Drug overdoses, alcohol and suicide, often described as “deaths of despair,” are driving the increases in pre-mature deaths in that age group, NBC News reported. However, those aren’t the only factors, as there are numerous other causes of death affecting midlife Americans. (RELATED: Why Can’t Kentucky Break The Opioid Curse?)

“In a way, it would have been easier if we could blame it all on one cause like opioids or guns or obesity,” Dr. Steven Woolf, the report’s lead author, told NBC News. But he said the causes of death are “so diverse that it makes us think something systemic is responsible and is expressing itself in our health in many different domains.”

Cataldo Ambulance medics and other first responders revive a 32-year-old man who was found unresponsive and not breathing after an opioid overdose on a sidewalk in the Boston suburb of Everett, Massachusetts. (REUTERS/Brian Snyder)

Medics and other first responders revive a 32-year-old man who was found unresponsive and not breathing after an opioid overdose on a sidewalk in the Boston suburb of Everett, Massachusetts. (REUTERS/Brian Snyder)

The “excess deaths,” or those who die years or decades before they should, can be seen in large numbers in America’s Rust Belt, which saw a booming economy from steel slowly decline beginning in the 1970s, according to NBC.

One-third of these deaths were reported in Kentucky, Indiana, Ohio and Pennsylvania.
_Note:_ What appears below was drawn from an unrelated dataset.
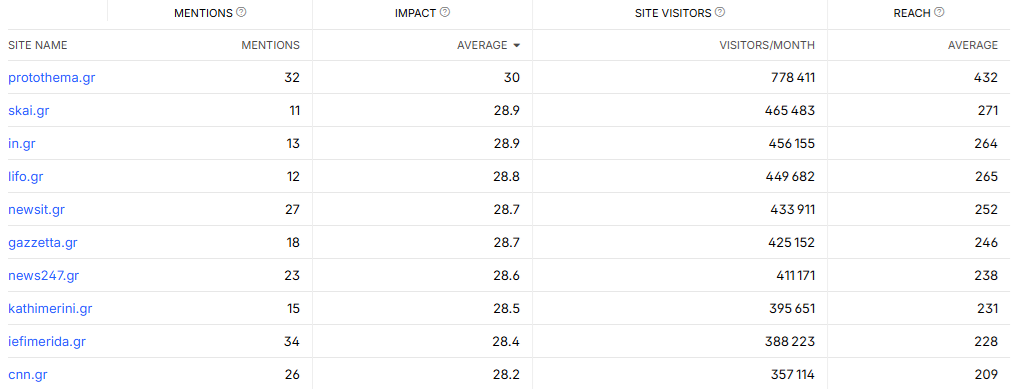Viewport: 1017px width, 389px height.
Task: Open the in.gr site link
Action: [x=21, y=144]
Chronic stress due to economic issues in the Rust Belt has resulted in more deaths, according to the study.

“If you’re trying to make ends meet, you’re less likely to go to the doctor,” Woolf said. “You may not do a good job taking care of your diabetes or heart disease. Also, you may be more likely to adopt unhealthy coping behaviors. You may turn to drugs as access to opioids becomes more prevalent as it did in the 1990s.”

“This is a distinctly American phenomenon,” he continued, noting that the U.S. is beginning to lose pace with other countries.